Il caso Embraco e le delocalizzazioni: non c'è solo Slovacchia
Anche l’Albania ha il suo appeal. Parla Michele Mario Elia, country manager della società Tap
Roma. Non è solo la Slovacchia a fare parlare di sé in questi giorni, dopo che Whirlpool l’ha scelta per delocalizzare l’azienda di compressori Embraco dal Piemonte. Michele Mario Elia, country manager per l’Italia della società Tap – quella che realizza la Trans Adriatic Pipeline, il gasdotto dall’Azerbaigian alla Puglia osteggiato dai movimenti antagonisti sostenuti, in certi casi, dalla politica locale. Elia, ex manager delle Ferrovie dello stato, è convinto che per la realizzazione del gasdotto non ci saranno problemi: “Ho sempre detto che Tap deve significare anche ‘Tutto A Posto’”, dice al Foglio Elia, che qualche giorno fa ha partecipato al convegno “Follow the energy” organizzato dalla rivista Il nodo di Gordio. Elia dice di essere appena tornato dalla missione imprenditoriale in Albania, promossa da Ice e Confindustria, che ha portato 178 aziende, 14 tra associazioni industriali, di categoria e istituzioni pubbliche e tre banche in un paese di cui l’Italia è primo partner commerciale e primo investitore, e che sta crescendo al ritmo del 3,7 per cento annuo.
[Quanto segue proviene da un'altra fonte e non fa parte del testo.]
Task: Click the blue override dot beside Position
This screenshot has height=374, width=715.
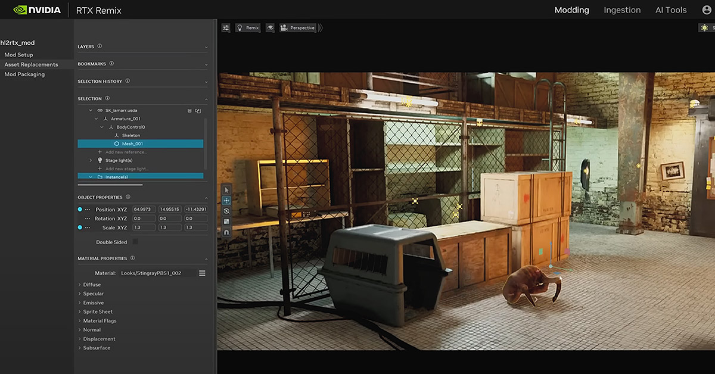Action: pos(80,210)
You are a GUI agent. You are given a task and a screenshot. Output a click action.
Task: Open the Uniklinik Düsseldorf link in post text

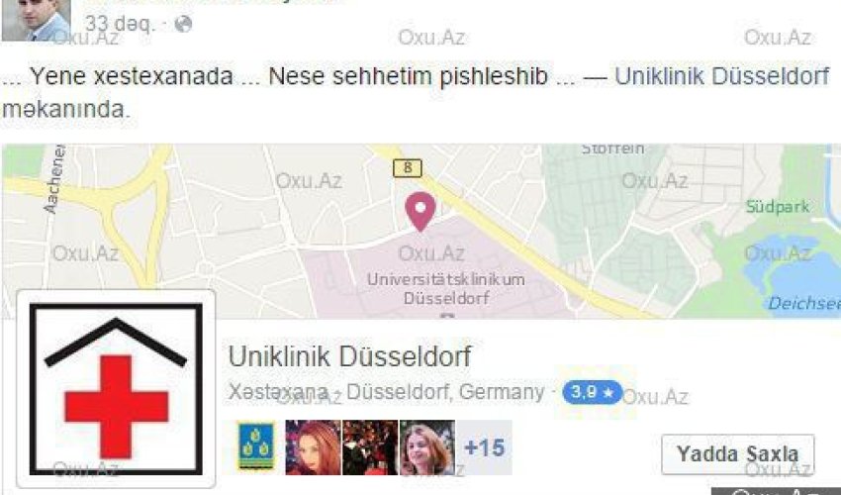(722, 76)
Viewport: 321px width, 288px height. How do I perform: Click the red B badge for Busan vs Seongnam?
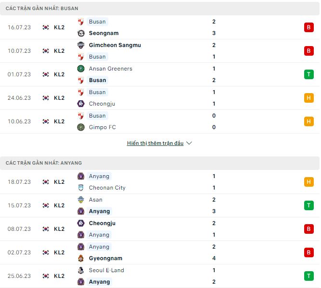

“Il primo ministro albanese ci ha detto che chi va a investire sul turismo non paga tasse per 10 anni, salvo un 6 per cento sull’Iva: una cosa incredibile!”, spiega Elia. E all’Albania il Tap interessa molto perché la pipeline passa anche da lì, dove non esiste una rete di distribuzione del gas. “Stiamo facendo uno studio di fattibilità sul Corridoio sud del gas verso l’Italia, per consentire due allacci importanti: uno che sale verso la Croazia e l’altro che dalla Grecia va verso la Bulgaria. Si può contribuire al mercato del gas in Albania, con enormi possibilità di lavoro per le imprese italiane, che potrebbero realizzare gli impianti”, spiega il manager. Ovviamente il Tap non serve solo a investire in Albania. “Il problema è che in Italia consumiamo ogni anno 75 miliardi di metri cubi di gas. Solo il 7 per cento lo produciamo nel nostro paese, l’altro 93 deve essere importato. Abbiamo contratti per 85-88 miliardi di metri cubi di gas, ma nel prossimo biennio contratti per 30 miliardi saranno in scadenza. Quindi rischiamo di restare sotto il nostro fabbisogno. In più dipendiamo troppo dalla Russia e dall’Algeria, e i giacimenti norvegesi si stanno esaurendo. E’ innanzitutto un problema di approvvigionamento. I 20 miliardi di metri cubi del Tap sono una garanzia per l’Italia e anche un’opportunità per l’Europa”.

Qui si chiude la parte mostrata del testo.